Collected data entries:
******

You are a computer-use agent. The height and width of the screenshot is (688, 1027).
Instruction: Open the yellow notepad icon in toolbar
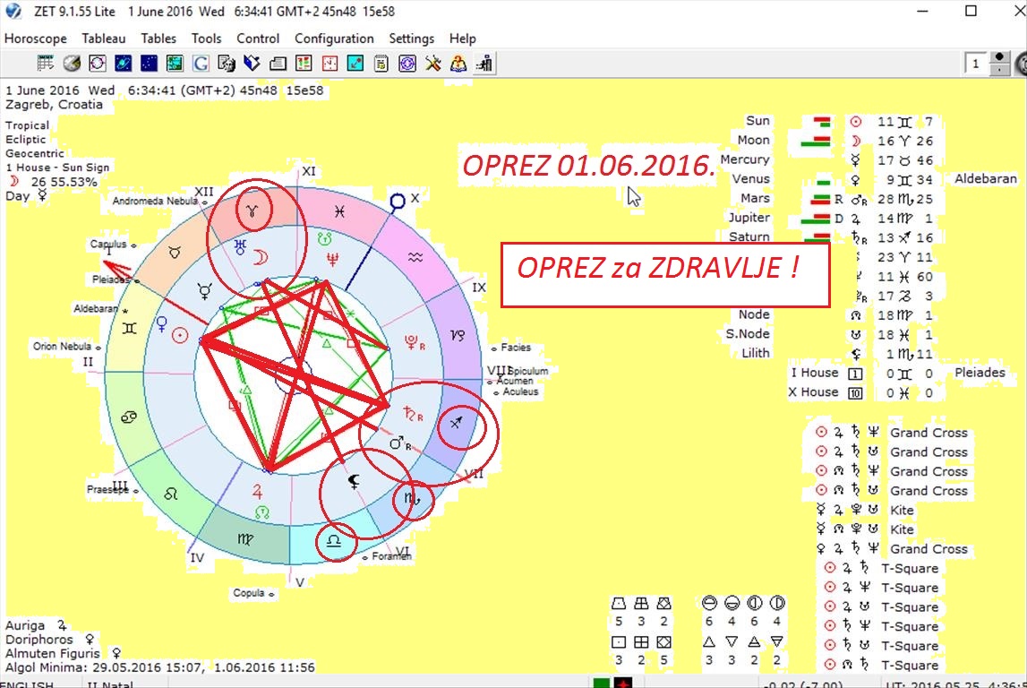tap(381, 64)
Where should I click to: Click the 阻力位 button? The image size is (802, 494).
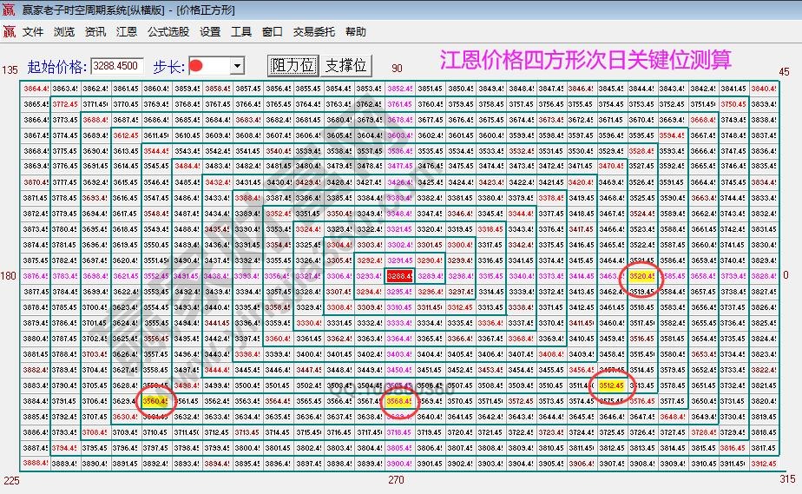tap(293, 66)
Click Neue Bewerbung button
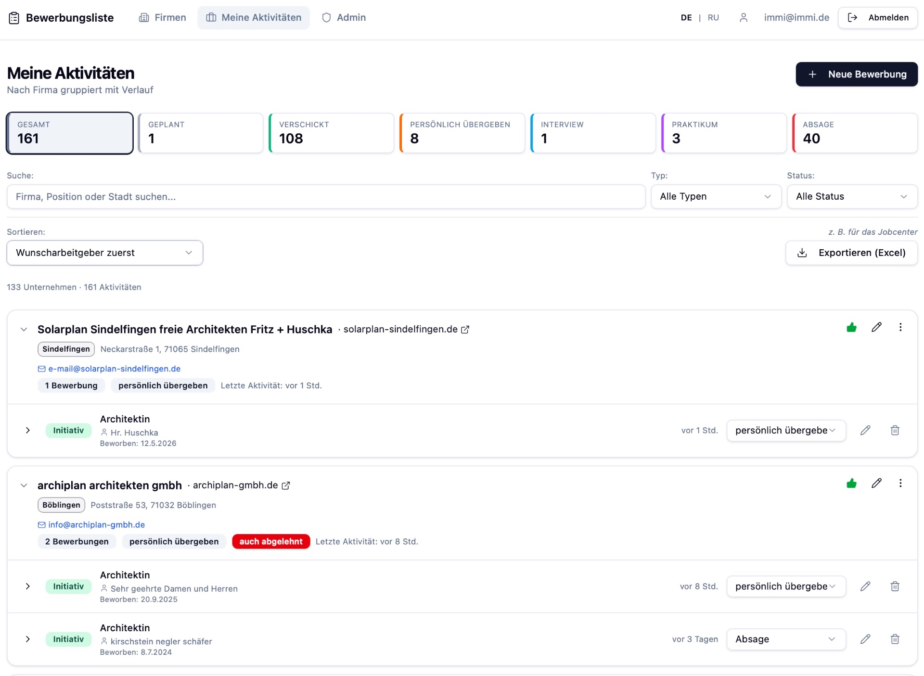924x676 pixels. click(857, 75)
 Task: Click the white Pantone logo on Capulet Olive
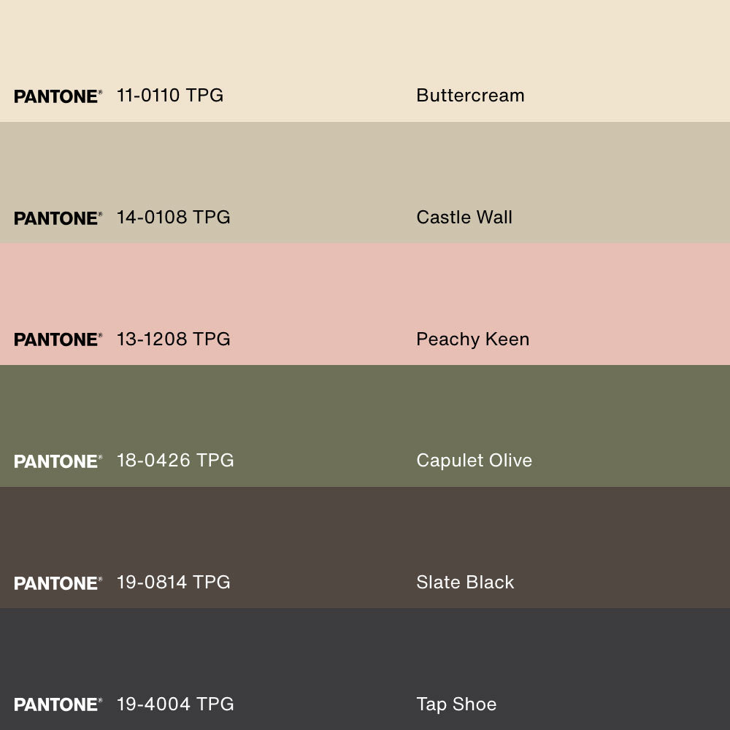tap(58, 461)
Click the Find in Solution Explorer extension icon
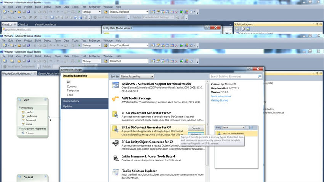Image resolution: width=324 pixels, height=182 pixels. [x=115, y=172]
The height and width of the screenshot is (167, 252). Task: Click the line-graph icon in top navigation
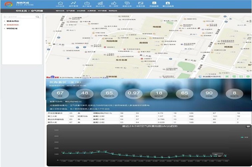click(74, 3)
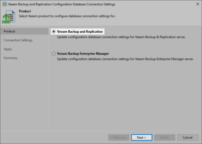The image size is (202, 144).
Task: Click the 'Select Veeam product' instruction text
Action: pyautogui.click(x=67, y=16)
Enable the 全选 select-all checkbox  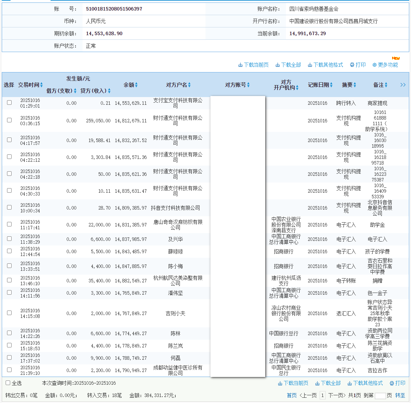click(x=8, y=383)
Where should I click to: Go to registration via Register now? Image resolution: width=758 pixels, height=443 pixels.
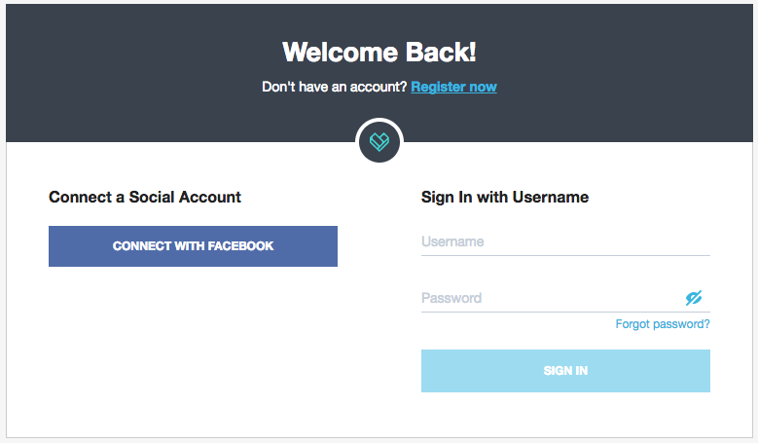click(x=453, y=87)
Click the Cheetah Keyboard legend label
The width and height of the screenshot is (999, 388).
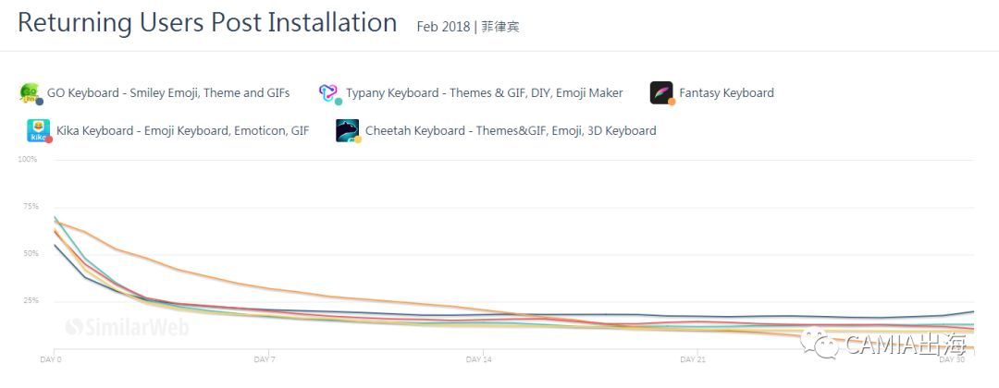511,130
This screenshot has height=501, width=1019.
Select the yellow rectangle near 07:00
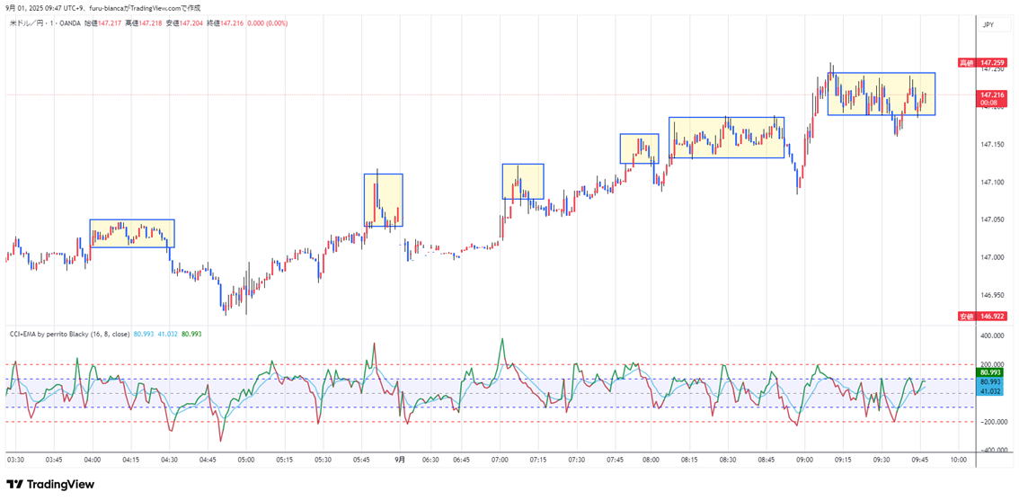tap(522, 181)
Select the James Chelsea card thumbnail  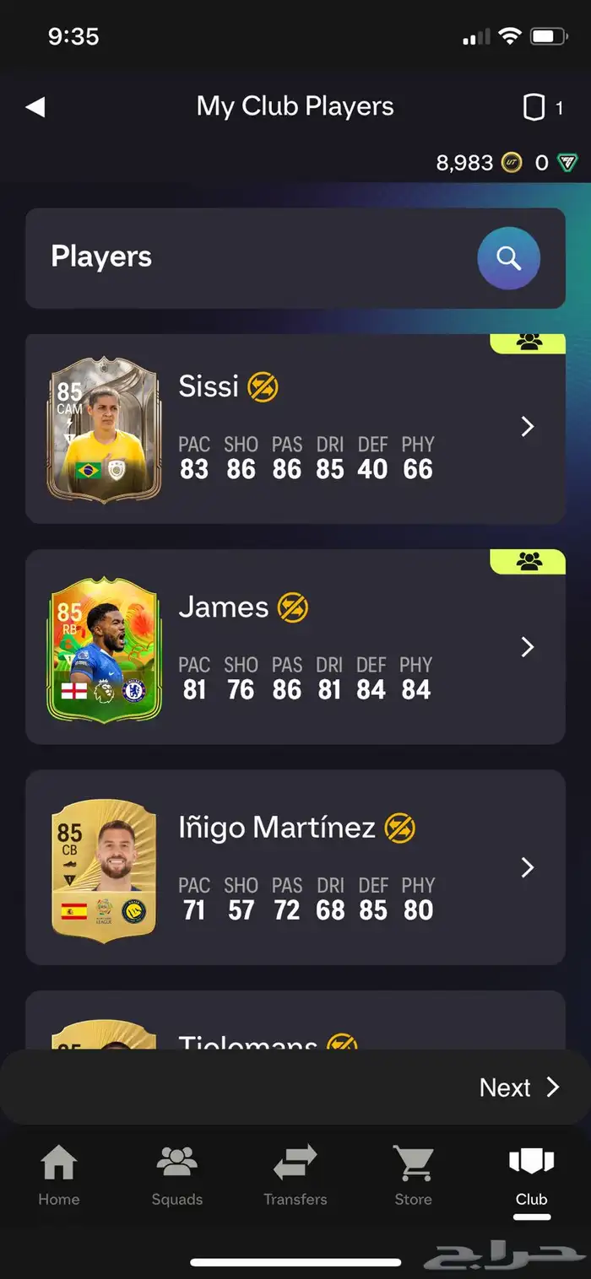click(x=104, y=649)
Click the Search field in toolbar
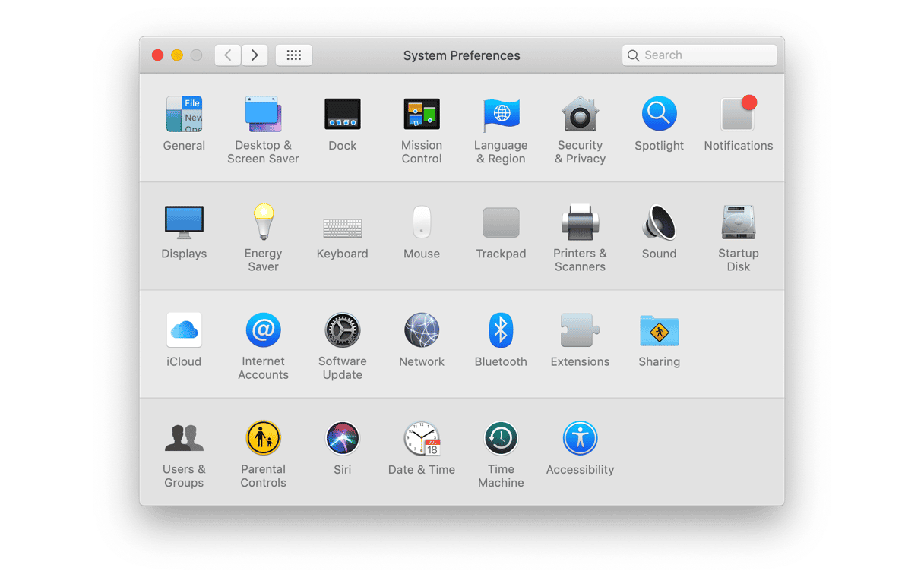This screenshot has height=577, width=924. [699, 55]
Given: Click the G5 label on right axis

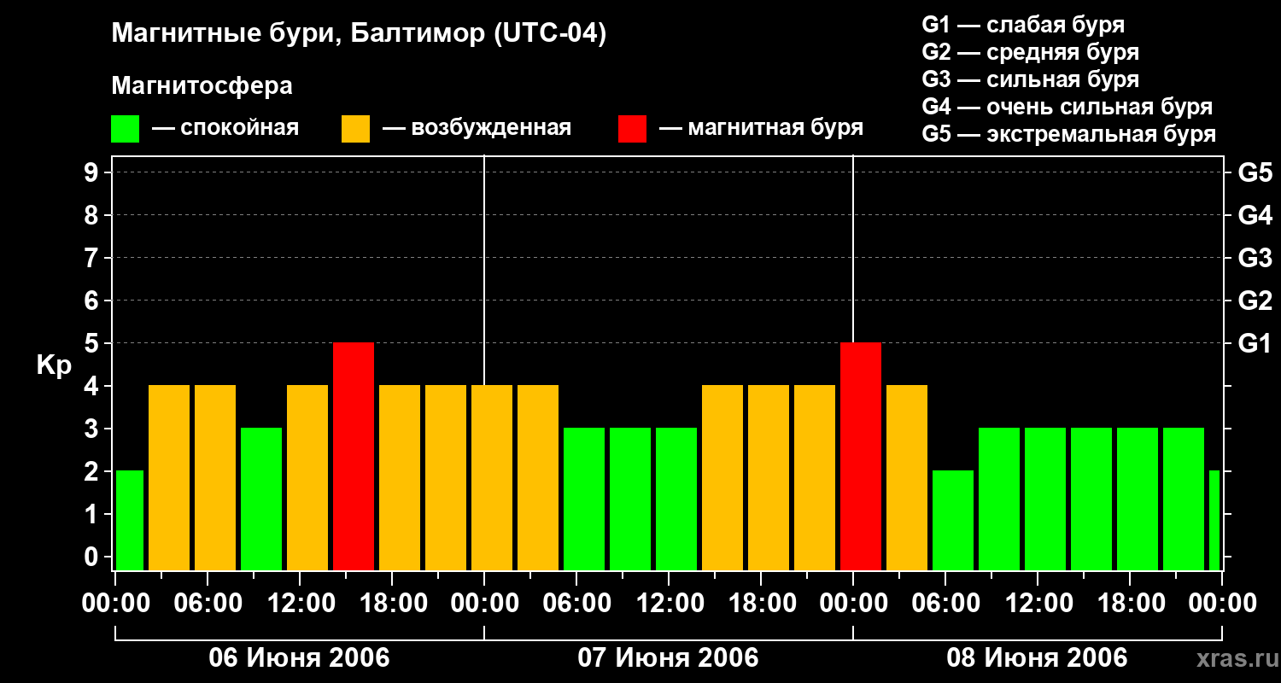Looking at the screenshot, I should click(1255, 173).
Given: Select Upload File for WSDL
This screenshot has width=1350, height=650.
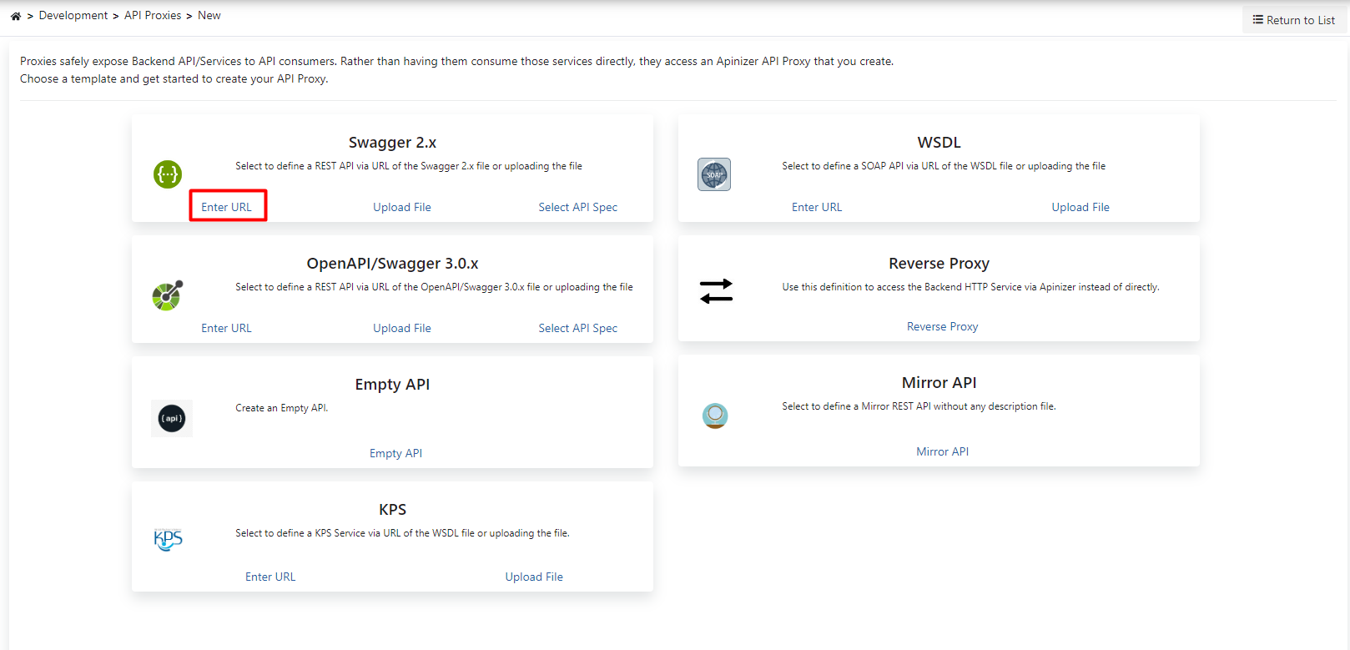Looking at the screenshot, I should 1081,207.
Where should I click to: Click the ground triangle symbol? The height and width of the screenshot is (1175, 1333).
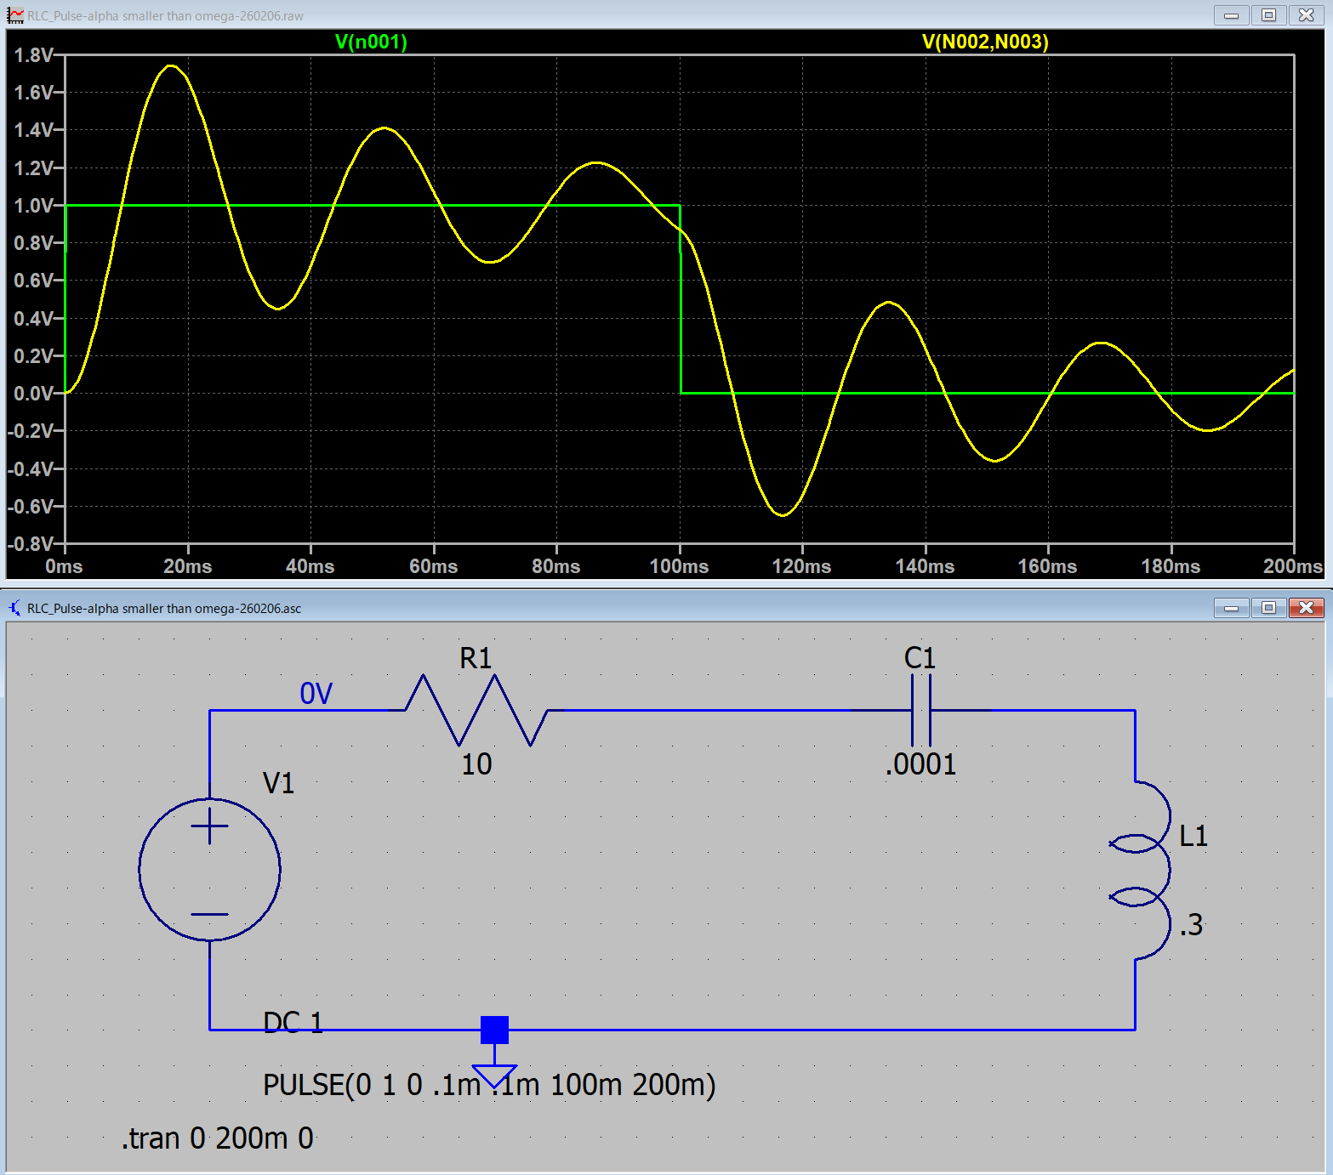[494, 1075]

******

Working from the line with "Click the Search field in toolbar" down through the last line of the records, give every line again exactly, but no pictures.

Click the Search field in toolbar
This screenshot has height=577, width=924. [699, 55]
Given: Click the G5 label on right axis

Looking at the screenshot, I should click(1255, 173).
Given: Select Upload File for WSDL
This screenshot has width=1350, height=650.
Looking at the screenshot, I should 1081,207.
Where should I click to: Click the ground triangle symbol? The height and width of the screenshot is (1175, 1333).
[494, 1075]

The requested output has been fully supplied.